8. Like said before, we only have a single architecture and a single product. We provide abstractions on top of it, so that also simple use cases can be done easily with it
9. Node-RED vs benthos is one of my favorite topics to talk about. You use Node-RED as kind of the dirty but efficient way of getting "something" done. You can give it to any OT person, and they will be able to do something, which is better than setting up a couple of hundred meetings to lay down the data model, and then still make mistakes. Then for the stuff that you need to scale (and that are worth it to scale), you can redo the logic properly in a stream processor of your choice (which is in our case benthos)
10. Data Warehouses are the OLAP databases, where data analysts work on. IIoT database is the OLTP database, for daily operations on the shop floor
11. We are continiously improving it! Try it out: https://management.umh.app Mostly we are integrating it ourselves / enabling the customer to work it themselves.
d
@Jermuk Take these questions and answer and put it in a QnA on the webpage so more people can read it.. it is good questions and answers.
j
Thanks for your reply! 1. I don't know any tools, so that's what peeked my interest, we just set up cdc in the databases (Postgres en MSSQL) and have microservices that process different tables. 4. Oh, so you don't really have specific conventions on how to publish MES/ERP/... on Kafka, you just provide the service? 5. Ok, so you worked on a shopfloor for a few years and came up with this architecture? :p 6. Yes, I saw the Ignition video 7. Nice approach 9. Ok, I understand that nuance 10. So they contain quite the same data?
j
1. There are different methods of CDC. The trigger method does not require any other tools, the WAL method indeed does (like Debezium). Here is a good overview: https://www.astera.com/type/blog/change-data-capture-postgresql/ 2. We have a standardized data model, if you mean that? We don't have a standardized architecture that we enforce for how many UMH instances one has, because this is very much dependent on the customer and industry. ALso in general, we don't like to offer services, because that typically means our product is not so good yet, that its not yet self service 3. exactly, and mainly the part of "simply connecting stuff" as a SI role (before we were a product company). so not the high level people drawing ncie boxes in powerpoint 7. what do you mean contain quite the same data?

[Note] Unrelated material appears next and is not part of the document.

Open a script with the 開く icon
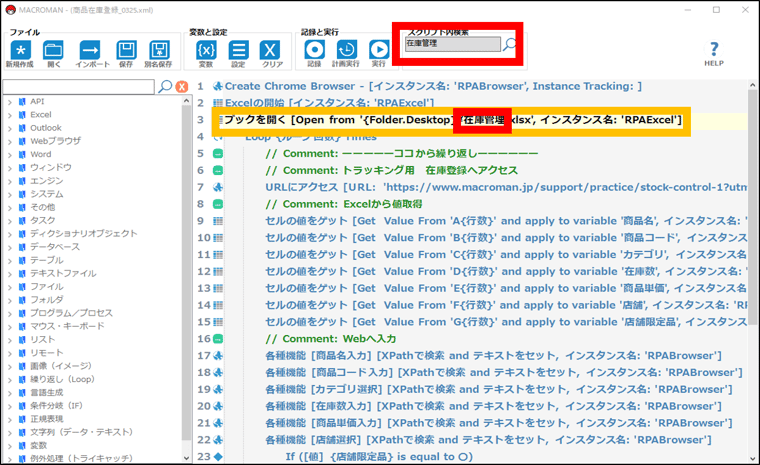760x465 pixels. tap(54, 50)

also would it be OK if I sumamrize our discussion and write a small blog article liek @DanielH suggested?
j
Ofcourse, feel free to write something about it. I mean do the IIoT database and the data warehouse contains the same data? I don't quite fully understand the difference between the two, except from who is using those.
j
both of them can contain the same data, but usually the data warehouse only has the aggregated ones in it. in every case: its a different user and its also different database with different queries. Typically the data warehouse is something like snowflake, where you have few (but big) inserts and a lot of very long queries. IIOT you have something like postgres with a lot of small inserts, and only small queries. You seprate them, because you don't want to overload the production database / postgres with a very big query by an unexperienced data scientist. That is kind of the historical context.